Вскоре Макс погнал на своем бесплатном Блаблакаре (они его спонсировали) в Киев по делам, а я снова начала катиться вниз. Все казалось бессмысленным. Засыпая, я поняла, что мне совершенно не о ком подумать. Пришли бессонницы. Какой бы свободной и независимой я ни казалась, я такая же женщина, как и все. Я тоже хочу, чтобы меня любили и трахали. И желательно, чтобы это был один и тот же человек. Люди думают, что я живу большими путешествиями. На деле все, чего мне хотелось, – большой любви. Когда я поняла, что с ней обломалось, пришлось придумывать что-то еще.
Я иду по городу и сквозь слезы набираю письмо своей подруге Вике Кершис:
«Я знаю, что нельзя тебе такое писать, потому что ты расстроишься за меня. И я заранее знаю, что ты скажешь. Но можно я просто напишу это? Я иду сейчас по Харькову. Тут поют птицы, началась весна. Деревья, небо… Природа. Тут тихо и спокойно. Улицы пустые. Я иду по ним и думаю: а может, это просто такая судьба? Что, если нет для меня никакой половинки? Я не люблю это слово, как и ты, но ты знаешь, что я имею в виду. Ты знаешь, что «половинка» тут – образное выражение. И что я – целое. А может, мне суждено так и не найти, Вик? Так и не найти. Максим уехал, оставив мне свою квартиру. Завтра у меня хотят брать интервью. А мне нечего сказать, Вик.
Я не могу больше. За последние несколько дней, если мы пили, мне все было мало. Все мало. И бутылки, и двух. Я все хотела утопить себя в алкоголе. Жадно. Но на удивление совершенно не пьянела.

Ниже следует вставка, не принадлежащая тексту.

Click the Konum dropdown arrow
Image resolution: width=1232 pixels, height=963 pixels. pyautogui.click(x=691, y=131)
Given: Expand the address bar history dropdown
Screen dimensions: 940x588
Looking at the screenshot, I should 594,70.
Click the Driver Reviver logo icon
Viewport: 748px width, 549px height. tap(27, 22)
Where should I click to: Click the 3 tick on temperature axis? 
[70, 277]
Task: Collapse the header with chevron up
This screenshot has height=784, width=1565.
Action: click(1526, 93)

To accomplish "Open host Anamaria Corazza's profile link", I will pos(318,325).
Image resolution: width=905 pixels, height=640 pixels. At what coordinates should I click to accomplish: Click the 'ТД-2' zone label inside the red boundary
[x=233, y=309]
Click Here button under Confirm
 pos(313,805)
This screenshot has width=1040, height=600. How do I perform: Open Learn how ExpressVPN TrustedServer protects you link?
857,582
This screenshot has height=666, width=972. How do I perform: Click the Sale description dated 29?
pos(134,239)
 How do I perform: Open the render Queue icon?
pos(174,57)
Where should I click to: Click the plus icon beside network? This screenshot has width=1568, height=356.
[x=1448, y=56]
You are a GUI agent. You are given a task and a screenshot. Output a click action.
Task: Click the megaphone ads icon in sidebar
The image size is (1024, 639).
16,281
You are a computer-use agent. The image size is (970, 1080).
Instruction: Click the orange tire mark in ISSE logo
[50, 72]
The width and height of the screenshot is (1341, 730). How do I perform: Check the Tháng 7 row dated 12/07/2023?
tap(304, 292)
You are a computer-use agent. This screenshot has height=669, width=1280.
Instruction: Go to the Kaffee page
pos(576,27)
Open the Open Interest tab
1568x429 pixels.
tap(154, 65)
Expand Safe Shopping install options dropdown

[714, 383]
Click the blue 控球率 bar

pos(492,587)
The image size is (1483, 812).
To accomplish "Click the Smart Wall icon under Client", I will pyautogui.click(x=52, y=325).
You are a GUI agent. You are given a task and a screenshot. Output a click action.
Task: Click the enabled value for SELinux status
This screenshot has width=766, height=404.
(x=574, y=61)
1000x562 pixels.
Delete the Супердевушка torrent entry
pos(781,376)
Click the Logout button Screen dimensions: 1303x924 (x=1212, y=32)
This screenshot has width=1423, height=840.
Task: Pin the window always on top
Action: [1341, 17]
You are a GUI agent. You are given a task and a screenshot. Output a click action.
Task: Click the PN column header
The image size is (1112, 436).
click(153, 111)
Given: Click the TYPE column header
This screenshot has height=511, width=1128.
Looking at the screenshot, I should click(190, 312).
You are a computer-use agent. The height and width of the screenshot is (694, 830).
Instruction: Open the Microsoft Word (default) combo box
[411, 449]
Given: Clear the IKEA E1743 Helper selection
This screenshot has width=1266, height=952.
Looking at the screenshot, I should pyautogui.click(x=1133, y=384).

И я не хочу писать. И разговаривать больше ни с кем не хочу. Потому что не о чем. Никита так счастлив. И я наконец порадовалась за него. За эту девочку. За то, что она называет его собаку «нашей». Собаку, которую он взял в приюте из-за меня. Потому что я сказала: «Подари родителям собаку, раз им одиноко, только не покупай, возьми в приюте». А потом я наткнулась на фотки Дэниела, моей денверской любви, в Фейсбуке. У него такая же футболка, как у меня, с японской волной. На той фотографии он в обнимку с девушкой, которая была после меня. Из-за которой он тогда не пришел на встречу со мной. И девушки у них очень похожие. С тонкими губами.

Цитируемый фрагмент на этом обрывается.